● **Problem details**: Repeat each entry exactly, but do not carry over the pictures.

● **Supplied material**:
● ● ● ● ●

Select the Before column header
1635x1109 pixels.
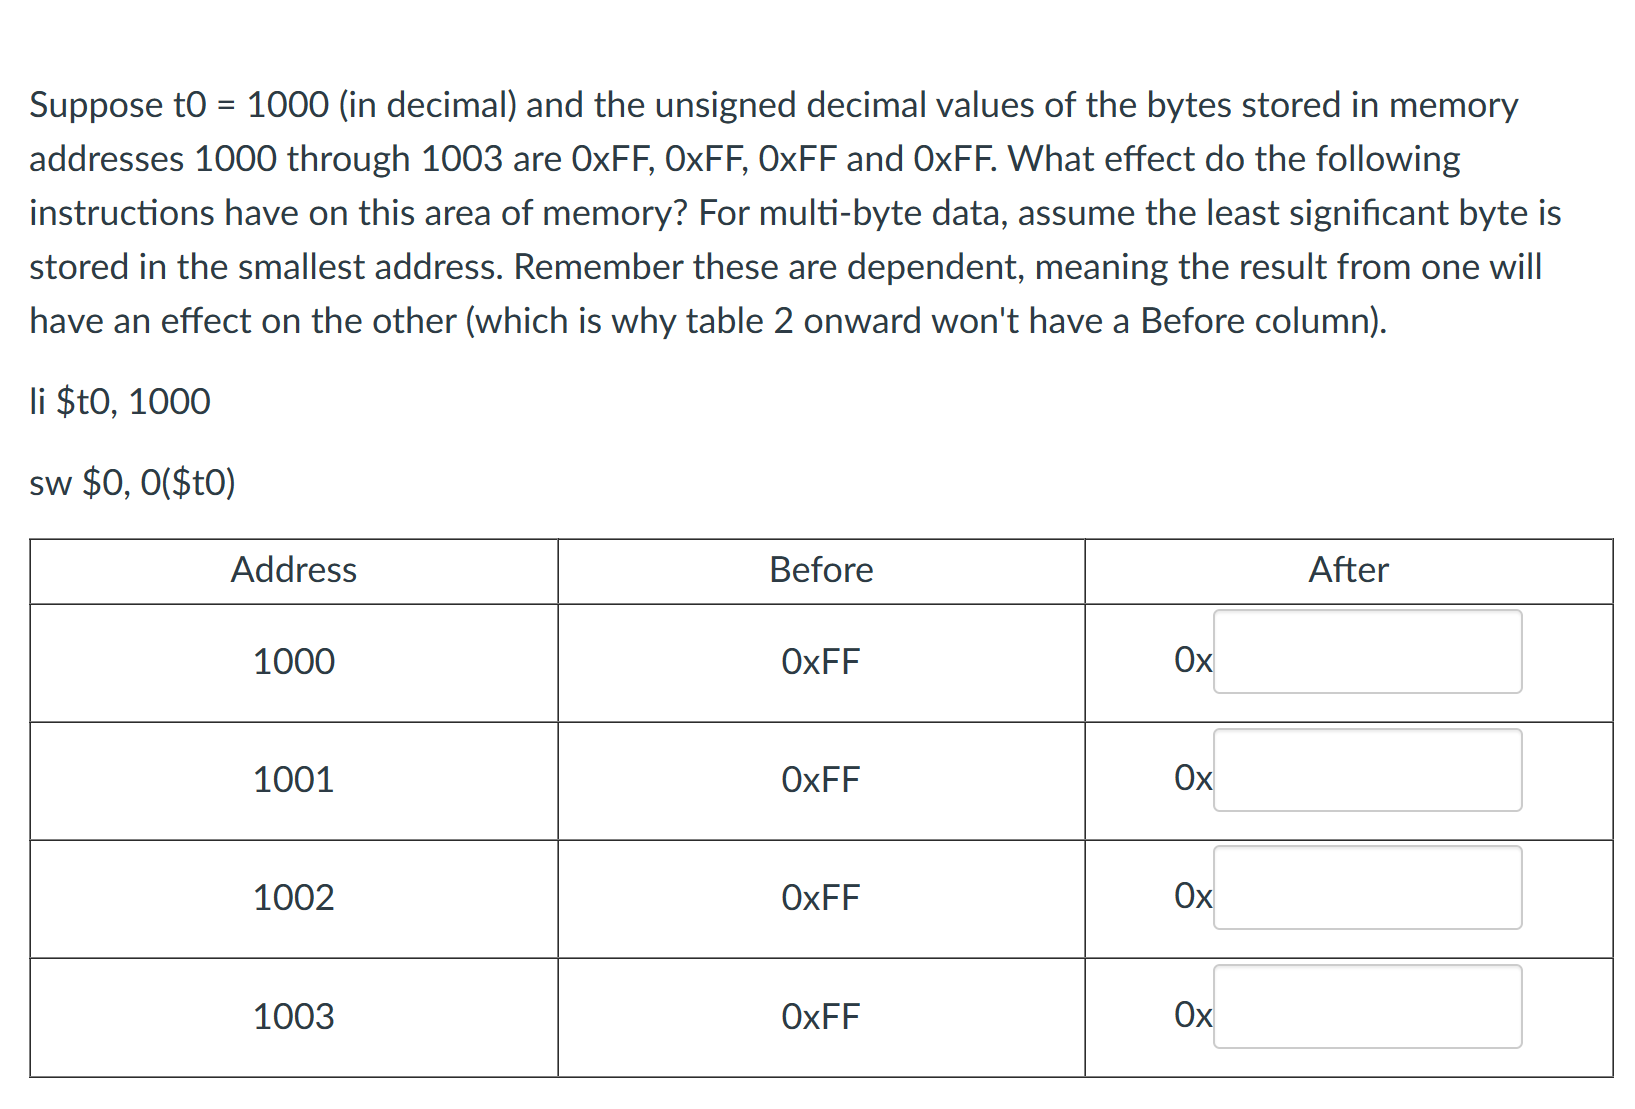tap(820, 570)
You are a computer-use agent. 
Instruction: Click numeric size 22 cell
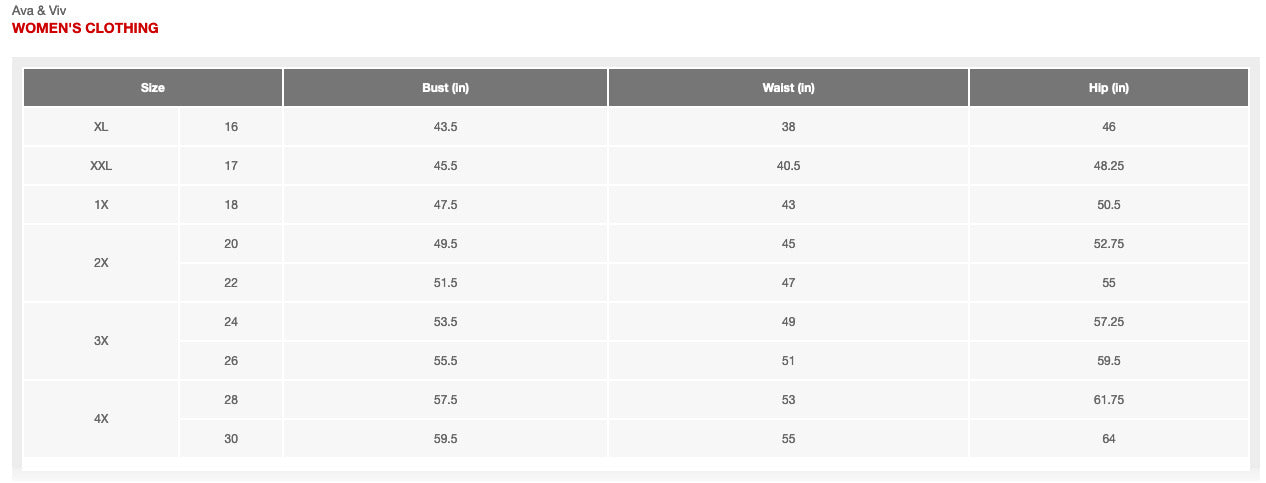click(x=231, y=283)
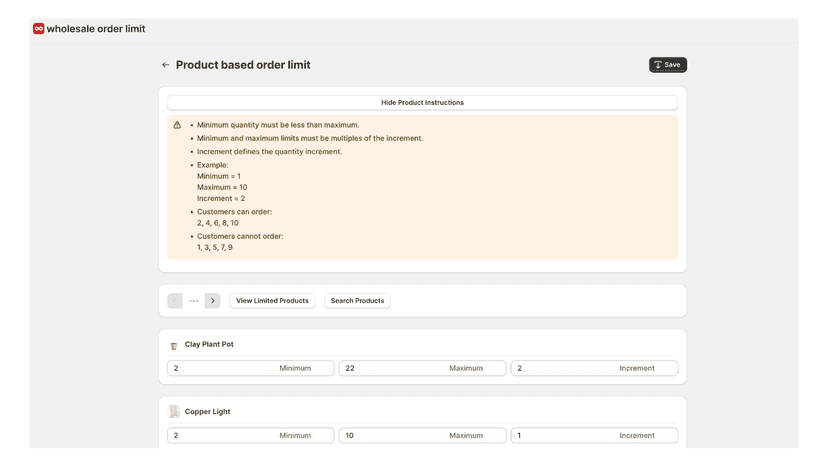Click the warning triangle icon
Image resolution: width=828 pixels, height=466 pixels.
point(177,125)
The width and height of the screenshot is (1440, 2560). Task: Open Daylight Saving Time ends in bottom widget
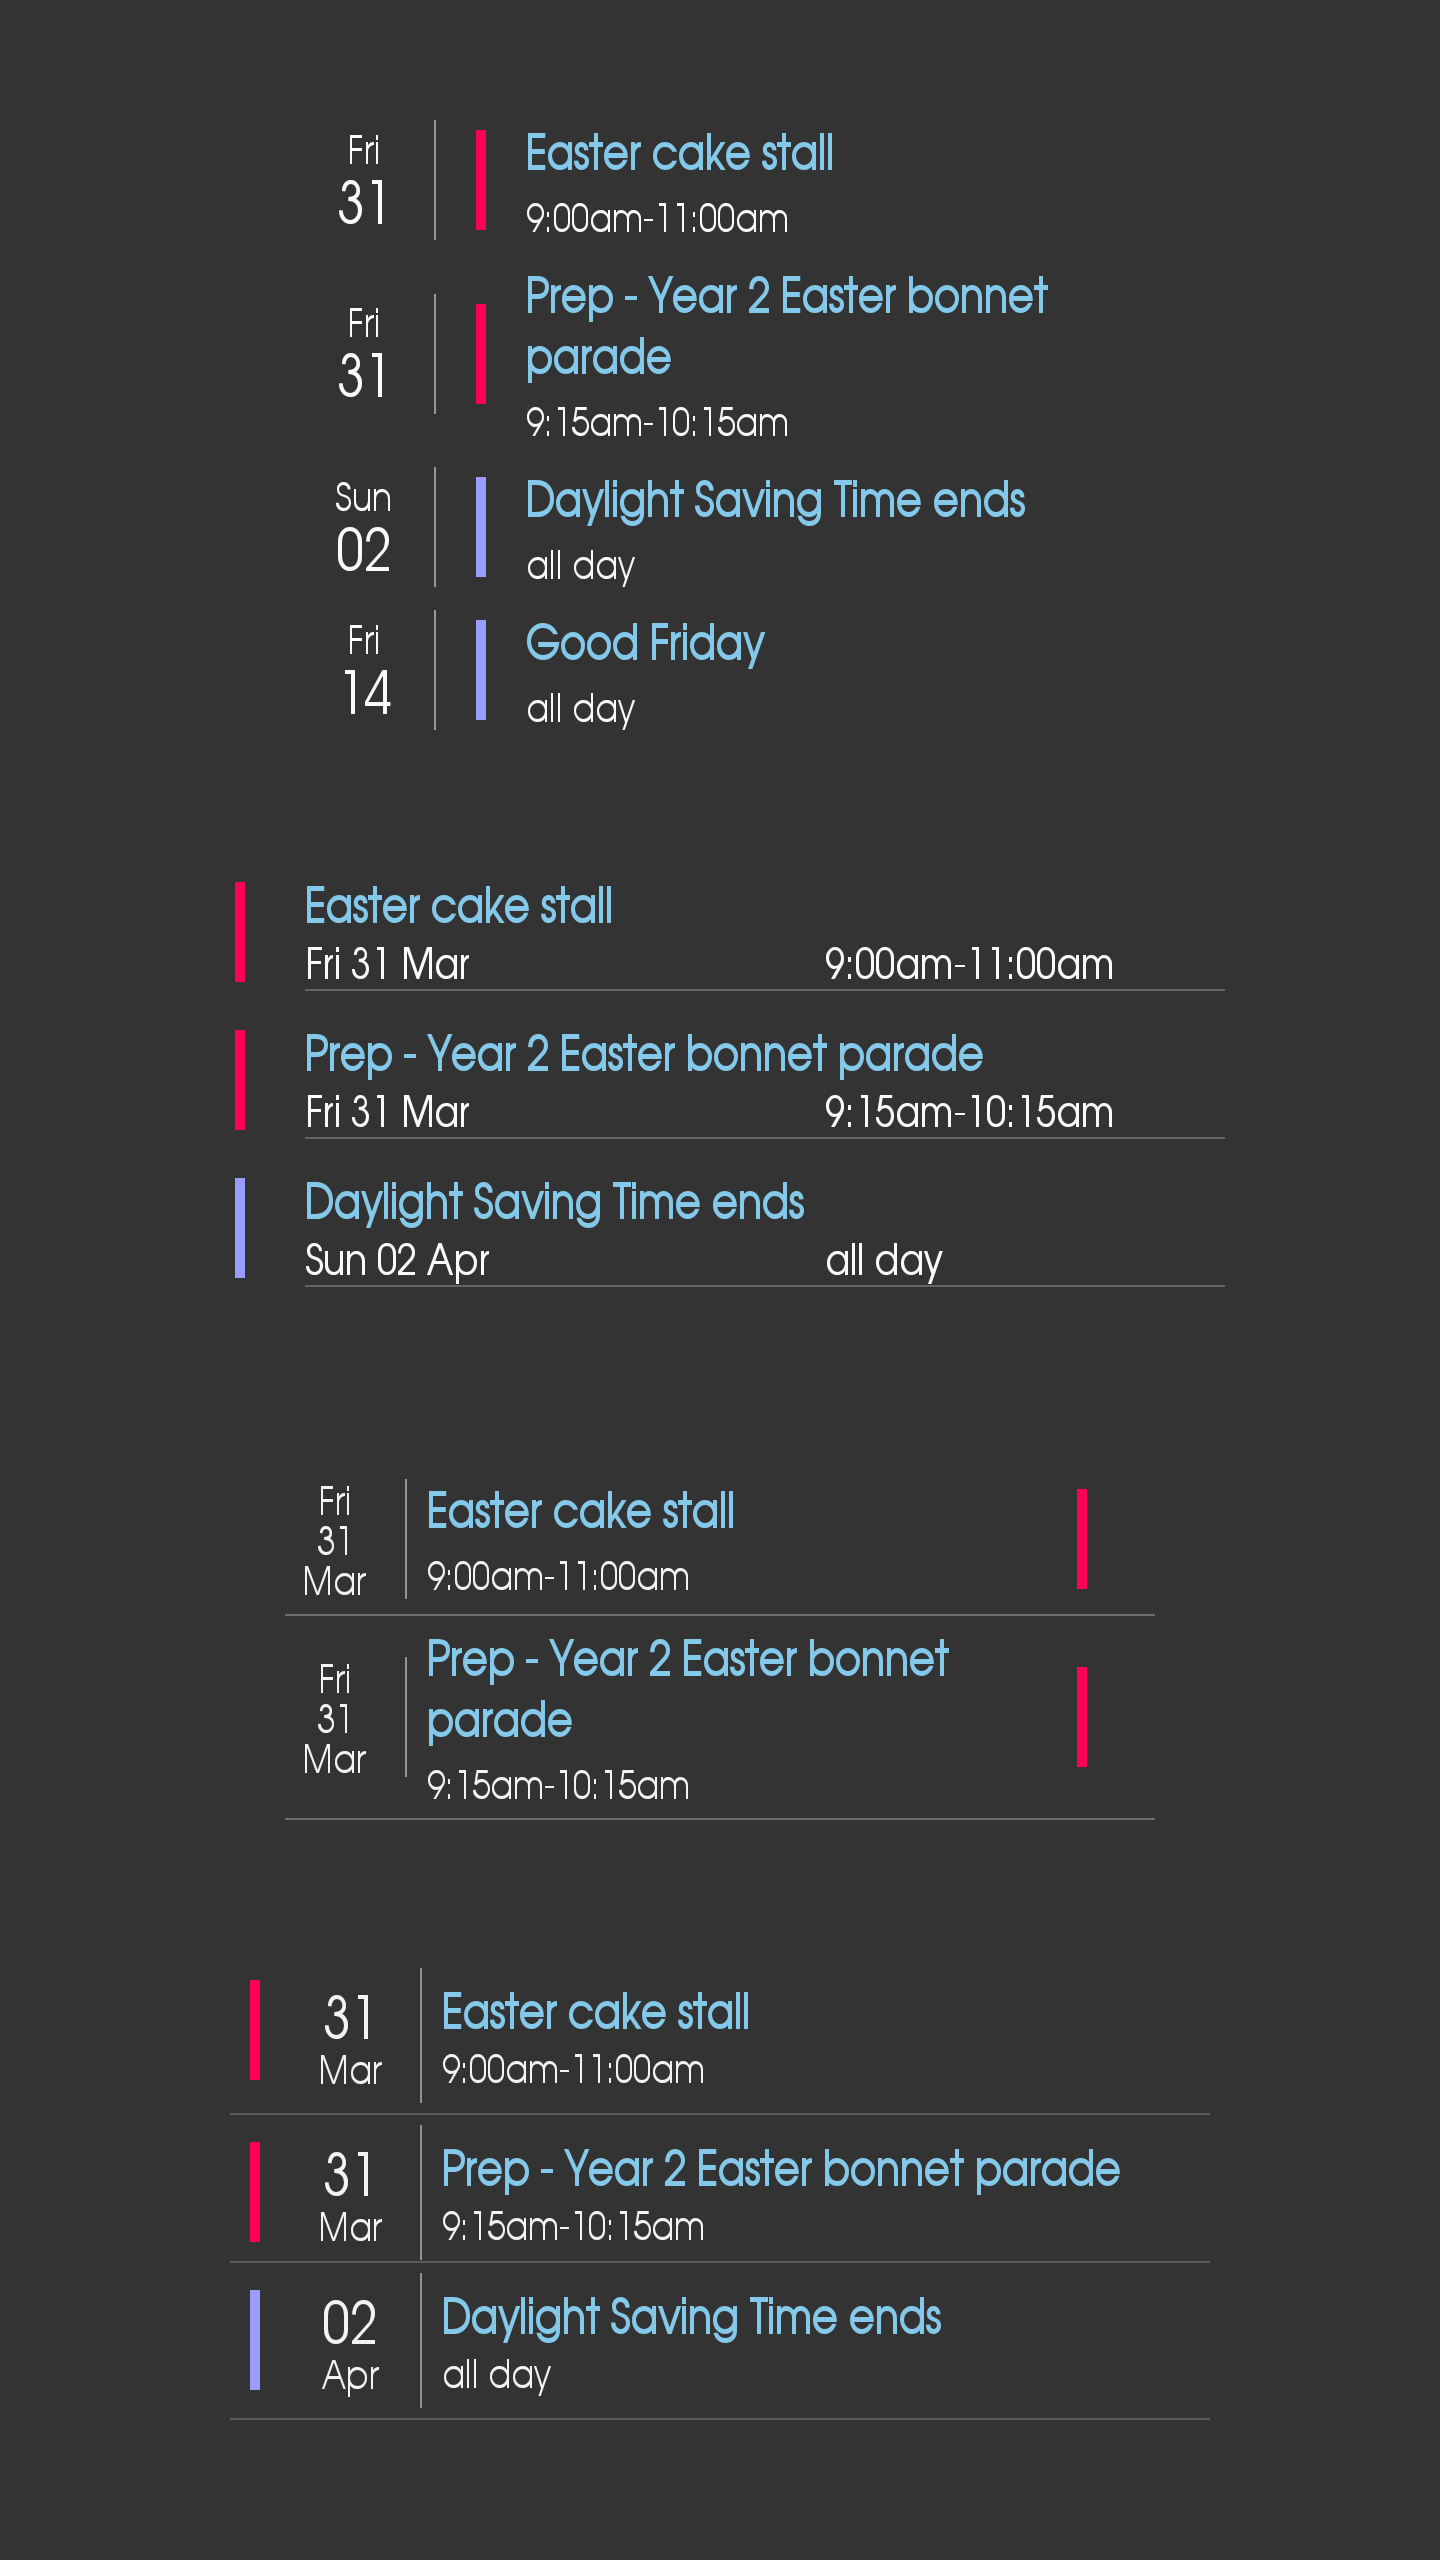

● ● ● ● ●

● **Written solution**:
Select the Before column header
1635x1109 pixels.
tap(820, 570)
You are a computer-use agent. 
Instruction: Click numeric size 22 cell
click(x=231, y=283)
Click the warning triangle icon
Image resolution: width=828 pixels, height=466 pixels.
point(177,125)
The width and height of the screenshot is (1440, 2560). Task: Open Daylight Saving Time ends in bottom widget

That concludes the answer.